Our study presents limitations. The trial study used two different HRQoL instruments to measure the adolescent and the parent’s quality of life. For the purpose of the spillover quantification, we assumed that utilities and QALYs generated from two different generic measures were of the same nature and meaning and could be combined. However, these two measures are quite different in descriptive content and in valuation technique. While the EQ-5D covers dimensions of physical, mental and general health and is valued with Time Trade-Off, HUI2 additionally considers impairments in vision, hearing, and dexterity and is valued using standard gamble and visual analogue scaling. Research has shown a moderate level of agreement between HRQoL measures in various condition-specific groups [50,51,52,53]. The assumption according to which the two preference-based measures can be combined in our spillover quantifications could potentially be biased. For example, if EQ-5D-3L tends to provide lower mean utility estimates than HUI2, this would imply for our study that quantification 5 and the ES quantification with a = 0 lead to an aggregation of health gains where the parent’s QALY gain from the intervention is relatively higher than for the adolescent’s (patient’s) QALY gain, and thus the patient is not the main beneficiary (though respecting proposition 1 ensures that the patient is the priority for the healthcare decision making). In this context, head-to-head comparisons between preference-based HRQoL instruments will be useful to develop potential measurement corrections to ensure comparability between utilities and QALYs when measuring health spillover.

Methodologically, the reverse correlation with a focus on the impact of a parent’s health on an adolescent’s health could have been of interest to study. Moreover, several authors [13, 17, 54] have argued that potential healthcare cost savings are transferred to others when treating one family member using family-based psychotherapy; it would be ideal to include the healthcare resource use of the parent had they been available in the data.

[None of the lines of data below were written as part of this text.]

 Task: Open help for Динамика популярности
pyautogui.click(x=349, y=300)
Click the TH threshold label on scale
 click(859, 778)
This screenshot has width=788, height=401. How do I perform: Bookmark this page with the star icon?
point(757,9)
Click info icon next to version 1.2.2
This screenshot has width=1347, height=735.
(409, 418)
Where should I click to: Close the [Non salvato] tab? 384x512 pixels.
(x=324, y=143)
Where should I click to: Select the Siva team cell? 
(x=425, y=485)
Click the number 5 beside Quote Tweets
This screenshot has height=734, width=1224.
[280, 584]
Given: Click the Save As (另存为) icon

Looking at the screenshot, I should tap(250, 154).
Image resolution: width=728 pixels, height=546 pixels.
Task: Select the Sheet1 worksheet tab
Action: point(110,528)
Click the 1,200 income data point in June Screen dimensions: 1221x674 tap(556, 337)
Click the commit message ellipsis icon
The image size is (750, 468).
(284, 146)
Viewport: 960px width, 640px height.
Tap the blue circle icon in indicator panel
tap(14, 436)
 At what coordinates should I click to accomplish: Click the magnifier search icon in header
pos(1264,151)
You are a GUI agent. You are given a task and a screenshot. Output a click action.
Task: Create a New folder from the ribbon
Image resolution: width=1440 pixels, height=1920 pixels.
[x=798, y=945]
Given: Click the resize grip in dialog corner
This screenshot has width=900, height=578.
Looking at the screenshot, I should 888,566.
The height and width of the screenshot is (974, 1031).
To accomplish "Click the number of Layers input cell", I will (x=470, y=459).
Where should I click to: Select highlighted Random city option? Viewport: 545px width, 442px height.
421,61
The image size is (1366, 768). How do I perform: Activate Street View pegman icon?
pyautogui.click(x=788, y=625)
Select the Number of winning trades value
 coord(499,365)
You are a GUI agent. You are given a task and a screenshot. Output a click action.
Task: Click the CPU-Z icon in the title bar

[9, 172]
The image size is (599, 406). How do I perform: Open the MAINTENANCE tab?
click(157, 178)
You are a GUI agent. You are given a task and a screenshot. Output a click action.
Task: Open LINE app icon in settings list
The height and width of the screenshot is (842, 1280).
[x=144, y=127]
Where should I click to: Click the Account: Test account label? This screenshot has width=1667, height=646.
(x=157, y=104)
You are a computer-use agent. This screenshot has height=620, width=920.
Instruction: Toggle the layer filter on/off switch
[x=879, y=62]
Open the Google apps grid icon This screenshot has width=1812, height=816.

Conceptually, we investigated how social externalities such as the health effects on other individuals could be introduced into the framework of a CEA; to some extent, this questions whether a cost-utility analysis is appropriate or whether a cost-benefit analysis with distributional weights should be considered. We did not enter into this debate and assumed that a cost-utility analysis would remain the preferred method for the health spillover quantification [55].

Admittedly, our proposition to rely on an ES is a pragmatic choice. The adoption of a unique scale that would be identical for any CEA would have the advantage of facilitating the generation of evidence that is comparable between individuals and between cost-utility analyses.


There is no consensus on how health spillover of illness on family members or caregivers should be measured and valued for cost-effectiveness analyses. A household welfare function along with an equivalence scale could be used to adjust health spillovers and generate a health gain within the family to be added to the patient’s QALY gain.